I have literally been on the hunt for the instant Egg Custard Pudding Mix forever so I cannot even describe to you how excited I was when I came across it at the store the other day (I ended up buying four!). Another rarity in the grocery stores where I live is the white chocolate pudding mix, which I think I managed to find once and I made my White Chocolate Chip Pudding Cookies recipe with it. But it must have been my lucky day because I also managed to find that instant pudding mix as well! I’m not exactly sure what I plan to make with the white chocolate yet but I’ve had this plan to make chocolate chip cookies with the instant custard mix for quite some time now.
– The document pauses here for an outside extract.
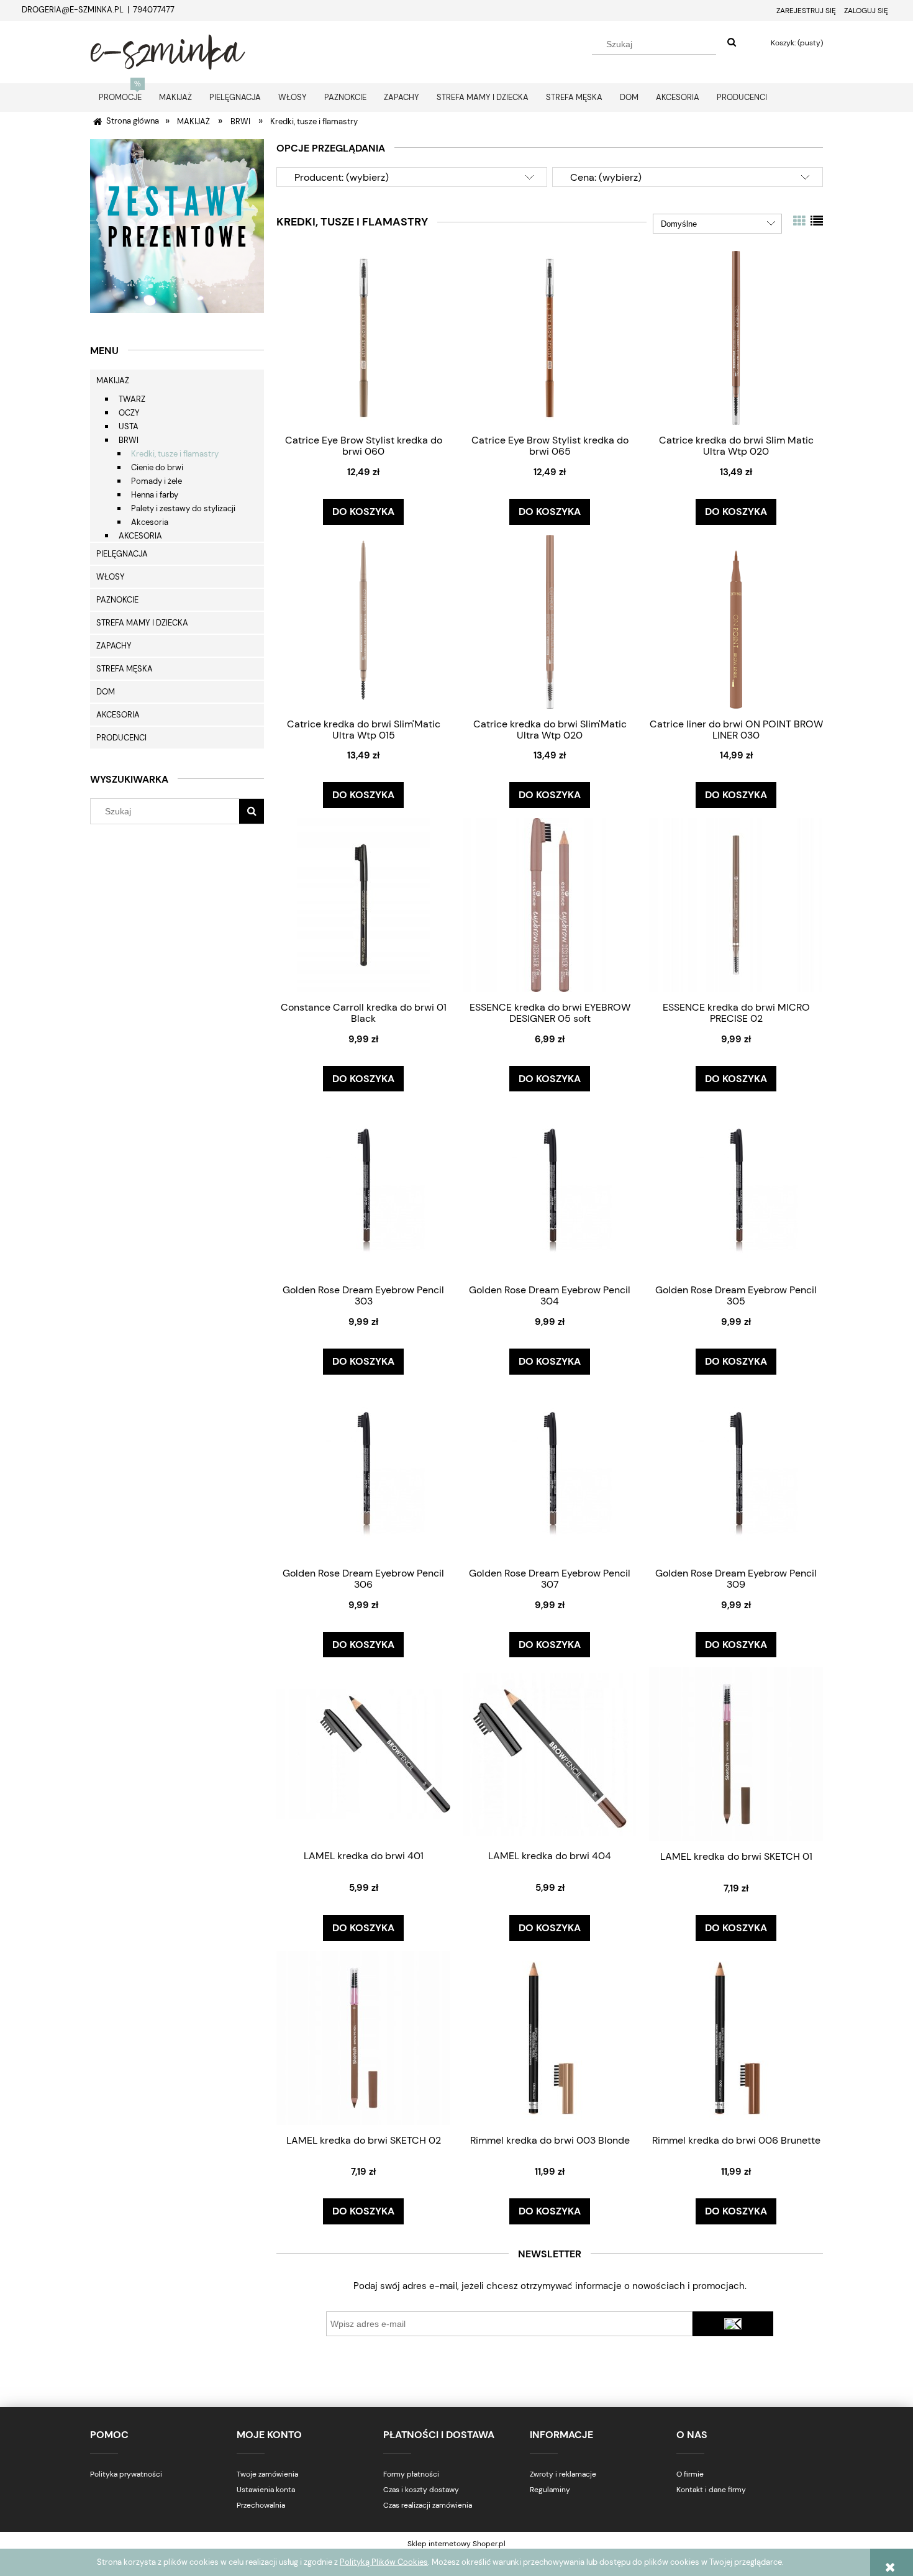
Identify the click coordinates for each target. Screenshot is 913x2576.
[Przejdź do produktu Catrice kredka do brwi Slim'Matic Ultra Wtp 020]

However, if like me, you can’t seem to find this particular mix, the vanilla (which is literally available everywhere) or really any other flavor will do just fine!

Boston Cream Pie Cookies

Adapted from All Recipes

  • 2 1/4 cups all-purpose flour
  • 1 teaspoon baking soda
  • 1 cup butter, softened
  • 3/4 cup packed brown sugar
  • 1/4 cup granulated sugar
  • 1 (3.4 ounce) instant custard pudding mix
  • 1 teaspoon vanilla extract
  • 2 large eggs
  • 1 (12 ounce) package semi-sweet chocolate chips
  1. Preheat oven to 350 degrees F
  2. Combine the flour and baking soda. Set aside
  3. Mix the butter, brown sugar, white sugar, pudding mix, and vanilla. Beat until creamy. Add the eggs and mix well. Gradually stir in the flour mixture. Stir in the chocolate chips. Drop from teaspoon onto ungreased cookie sheets about 1 inch apart
  4. Bake at 350 degrees F for 8 to 10 minutes

Pre-baked. The original recipe calls for baking them at 375°, but my first batch came out too crispy on the bottom. Cookies should be baked at 350° and that’s that!